Summary of the headline figures: In November 2002, overall load factor improved by 5.0 points to 66.5 per cent. Passenger capacity, measured in Available Seat Kilometres, was 1.3 per cent below November 2001 while traffic, measured in Revenue Passenger Kilometres, rose by 5.5 per cent. This resulted in a passenger load factor improvement of 4.4 points versus last year, to 68.3 per cent. The rise in traffic comprised a 5.0 per cent increase in premium traffic and a 5.6 per cent increase in non-premium traffic. Cargo, measured in Cargo Tonne Kilometres, increased by 11.5 per cent.

Market conditions:
Although the travel market remains subject to global economic and political uncertainty, the revenue outlook has stabilised.

Strategic developments:
British Airways announced its longhaul flying programme for the summer 2003 season, which will reflect the airline’s drive to maximise revenue on profitable routes, reduce its cost base and work its assets harder. Seven additional weekly flights between Heathrow and Chicago will be added next year plus five additional weekly flights between Heathrow and Newark, New York, three additional weekly flights between Heathrow and Toronto and three additional weekly flights between Gatwick and Houston. Services from Heathrow to Houston which currently operate via Washington will operate via Chicago. Flights to Melbourne via Singapore will also increase from five per week to a daily service. On South American routes, the airline’s daily service to Rio de Janeiro via Sao Paulo will reduce to four flights per week. A non-stop service to Buenos Aires, which operates three times per week, will fly, in future, via Sao Paulo. These changes are due to the economic downturn in Brazil and Argentina which has led to a drop in passenger demand on these routes.

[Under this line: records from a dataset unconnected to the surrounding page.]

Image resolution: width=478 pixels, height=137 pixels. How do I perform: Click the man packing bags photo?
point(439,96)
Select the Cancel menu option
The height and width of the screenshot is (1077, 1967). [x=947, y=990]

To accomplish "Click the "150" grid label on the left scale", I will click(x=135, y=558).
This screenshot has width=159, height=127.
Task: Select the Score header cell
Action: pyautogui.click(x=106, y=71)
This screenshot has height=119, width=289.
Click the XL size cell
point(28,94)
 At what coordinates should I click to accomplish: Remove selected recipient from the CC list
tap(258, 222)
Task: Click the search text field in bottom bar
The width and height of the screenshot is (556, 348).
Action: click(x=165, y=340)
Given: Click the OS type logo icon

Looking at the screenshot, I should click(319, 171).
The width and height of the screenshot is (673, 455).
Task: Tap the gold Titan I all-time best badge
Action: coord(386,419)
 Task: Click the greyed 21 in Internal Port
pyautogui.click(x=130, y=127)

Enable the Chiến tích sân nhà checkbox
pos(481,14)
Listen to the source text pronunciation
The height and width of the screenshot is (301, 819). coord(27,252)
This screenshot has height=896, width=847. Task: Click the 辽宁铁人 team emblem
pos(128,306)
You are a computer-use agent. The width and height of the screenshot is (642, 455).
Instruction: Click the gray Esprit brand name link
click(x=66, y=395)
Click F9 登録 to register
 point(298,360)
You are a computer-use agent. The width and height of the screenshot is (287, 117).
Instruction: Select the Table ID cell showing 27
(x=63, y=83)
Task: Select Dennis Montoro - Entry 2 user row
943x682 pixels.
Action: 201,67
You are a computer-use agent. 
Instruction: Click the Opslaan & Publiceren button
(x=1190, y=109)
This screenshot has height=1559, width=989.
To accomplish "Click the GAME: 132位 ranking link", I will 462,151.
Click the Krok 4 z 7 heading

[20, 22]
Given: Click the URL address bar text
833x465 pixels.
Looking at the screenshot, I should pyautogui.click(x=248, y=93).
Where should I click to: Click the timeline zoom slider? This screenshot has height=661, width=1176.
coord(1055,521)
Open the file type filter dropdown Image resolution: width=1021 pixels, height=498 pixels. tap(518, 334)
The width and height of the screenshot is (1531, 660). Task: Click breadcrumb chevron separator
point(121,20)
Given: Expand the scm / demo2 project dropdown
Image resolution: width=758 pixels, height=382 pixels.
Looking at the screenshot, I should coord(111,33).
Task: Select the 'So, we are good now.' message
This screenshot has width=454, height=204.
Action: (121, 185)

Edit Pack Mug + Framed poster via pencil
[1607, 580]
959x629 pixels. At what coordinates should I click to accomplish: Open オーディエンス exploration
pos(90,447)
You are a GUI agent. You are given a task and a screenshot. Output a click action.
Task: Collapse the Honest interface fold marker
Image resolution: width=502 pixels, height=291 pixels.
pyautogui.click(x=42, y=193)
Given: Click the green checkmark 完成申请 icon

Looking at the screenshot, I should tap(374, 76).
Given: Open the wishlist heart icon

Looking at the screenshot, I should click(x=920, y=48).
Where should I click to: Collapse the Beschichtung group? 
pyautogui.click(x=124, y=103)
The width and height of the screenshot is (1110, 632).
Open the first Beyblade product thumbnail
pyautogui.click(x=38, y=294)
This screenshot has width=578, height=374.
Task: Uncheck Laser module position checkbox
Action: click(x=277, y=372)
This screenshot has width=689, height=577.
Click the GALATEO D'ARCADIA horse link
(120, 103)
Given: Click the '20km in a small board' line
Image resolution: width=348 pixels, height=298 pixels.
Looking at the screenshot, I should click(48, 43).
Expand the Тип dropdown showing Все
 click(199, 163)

British Airways and American Airlines filed an application with the US Department of Transportation seeking US regulatory approval to offer certain codeshare services permitted under the current provisions of the US-UK Air Services Agreement. The arrangement would enable British Airways to place its code on American`s flights beyond British Airways’ US gateway cities to points in the US, Mexico, the Caribbean and Latin America. British Airways would also place its code on American’s flights between Glasgow, Manchester and Chicago. The application submitted by the two carriers excludes codesharing on each other’s transatlantic services between the US and London. American would be able to place its code on British Airways’ services beyond its UK gateways to key destinations in the United Kingdom and Ireland, continental Europe, Africa, the Middle East, and Asia. American also would be able to place its code on British Airways’ transatlantic service between New York (JFK) and Manchester.


British Airways Chief Executive Rod Eddington called on European nations to join together to break down America’s protectionist aviation policies. Speaking at the Institute of Economic Affairs annual conference in London, he said it was the only way Europe could rebalance a one-sided air treaty the USA had pursued and he appealed to the British government to throw its weight behind the cause.